要介護認定に被保険者目線での点検を

5月23日に社会保障審議会・介護保険部会が開催されます。4月23日に財務省の財政制度等審議会が社会保障制度改革の提言を出してから、初めての会合となります。財務省側の提言に対し、厚労省の介護保険部会側がどのような議論を展開していくのか。今回は、制度の根幹にかかわる課題を取り上げます。

保険者へのインセンティブ交付金に横やりが

まずは、改めて財務省側の提言に着目します。中でも保険者のあり方、もっと言えば、介護保険の根幹にかかわる課題──「要介護認定」を取り上げましょう。もちろん、財務省提言では直接的に「要介護認定」というテーマを取り上げているわけではありません。ただし、大きくかかわる論点が示されています。それが、「(保険者にかかる)インセンティブ交付金のメリハリ付けの強化」です。

周知のとおり、2018年度の制度見直しにより、保険者機能強化推進交付金(インセンティブ交付金)が設けられました。高齢者の自立支援・重度化防止等に向けた保険者の取組みに対する評価指標が設けられ、その指標に照らした得点に応じて、保険者(あるいは都道府県)に交付金が支給されるしくみです。初年度の交付は、今年3月に決定しています。

この評価指標の「アウトカム指標」に関して、財務省側は問題点を指摘し、設定を見直すことを求めています。そのアウトカム指標に絡んでくるのが、要介護認定の状況です。

要介護認定をめぐる保険者へのプレッシャー

要介護認定にかかるアウトカム指標としては、「介護の手間」を表わす「要介護認定等基準時間」の変化と「要介護認定」の変化にかかる、各変化率が得点化されています。具体的には、この変化率について、全保険者の上位5割を評価して10点とするものです。

財務省側が指摘しているのは、このアウトカム指標にかかる得点が全得点中の5%(保険者の場合)に過ぎないという点です。初年度データによれば、全体が高得点なのに、「要介護認定率が高いまま」という保険者があり、交付金が「要介護認定の改善に結びついていない」ことを問題視しているわけです。

これを受け、財務省側は、アウトカム指標の設定・活用の見直しや配点へのメリハリ付けを求めています。加えて、現行のインセンティブ交付金だけでなく、(前回の見直しでも論点となった)調整交付金の活用にも言及しています。調整交付金にまで手を入れられることになれば、高齢者の要介護認定をめぐる状況改善に向けて、保険者へのプレッシャーがさらに強まる可能性があります。

ここで懸念されるのは、保険者側に「要介護認定率の改善」に向けて、「なりふり構っていられない」という意識が生じることです。たとえば、二次判定で「認定調査の特記事項等を考慮して一次判定よりも重い認定を出す」といった流れに対し、保険者側が意図的に制御をかけるといった不正が生じないかどうか、注意を払う必要が出てくるかもしれません。

改革とのセットで点検のための新たな組織を

もちろん、国としては、「そんなことはありえない」というでしょう。しかし、少なくとも保険者における「不適切なローカルルール」の存在が指摘されるケースを鑑みれば、介護保険事業運営の透明化と被保険者の信頼維持に向けて、あえてもう一歩チェック機能を高める必要があるのではないでしょうか。

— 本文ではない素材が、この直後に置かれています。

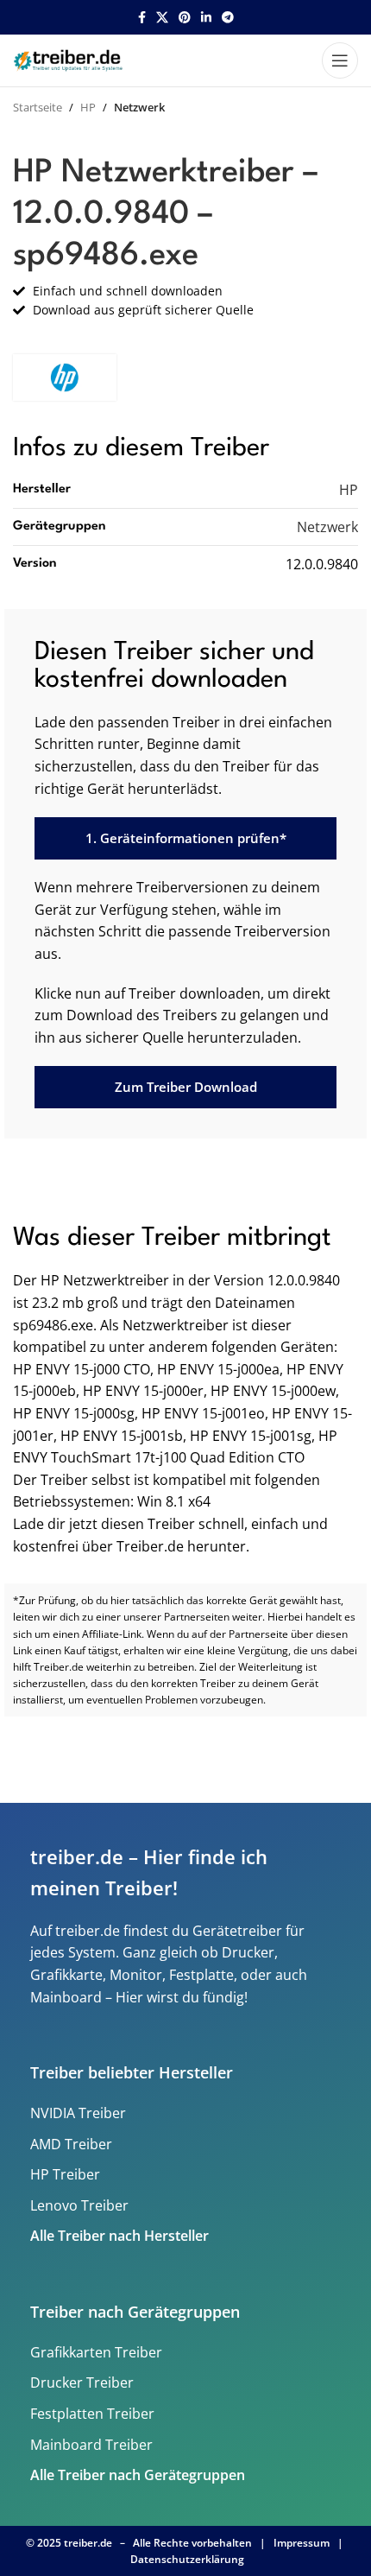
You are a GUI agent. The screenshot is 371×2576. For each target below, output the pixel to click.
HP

現状でも、要介護認定の疑問に対して都道府県の介護保険審査会というしくみはあります。ただし、十分に機能しているとは言い難いのが実情です。今回の財務省側の提言に沿った改革を進めるなら、たとえば、市区町村内に要介護認定点検委員会のような機関を設け、それをセットとした改革にするべきではないかと考えます。この機関には、有識者だけでなく被保険者の代表も参加することで、国民目線によるチェックを強化します。

そもそも介護保険制度は、「国民の共同連帯の理念」にもとづいたしくみです。「共同連帯」とは何を指すのかはさまざまな議論がありますが、少なくとも「お互いに責任をもつ」ことが土台となっています。つまり、制度が適正に運営されるかどうかについて、国民が積極的にかかわる機会が必要になるわけです。

介護保険制度は、そのスタートからの変遷により、極めて複雑なしくみ・加算の体系などにより、主体的に「かかわりにくい」制度となりつつあります。そろそろ、このあたりで「(要介護認定をはじめとした)制度の根幹」に被保険者が積極的にかかわれるしくみを考えるべきではないでしょうか。保険料を負担する国民の制度への信頼を担保することは、まさに国がかかげる制度の持続可能性に直結する問題となるはずです。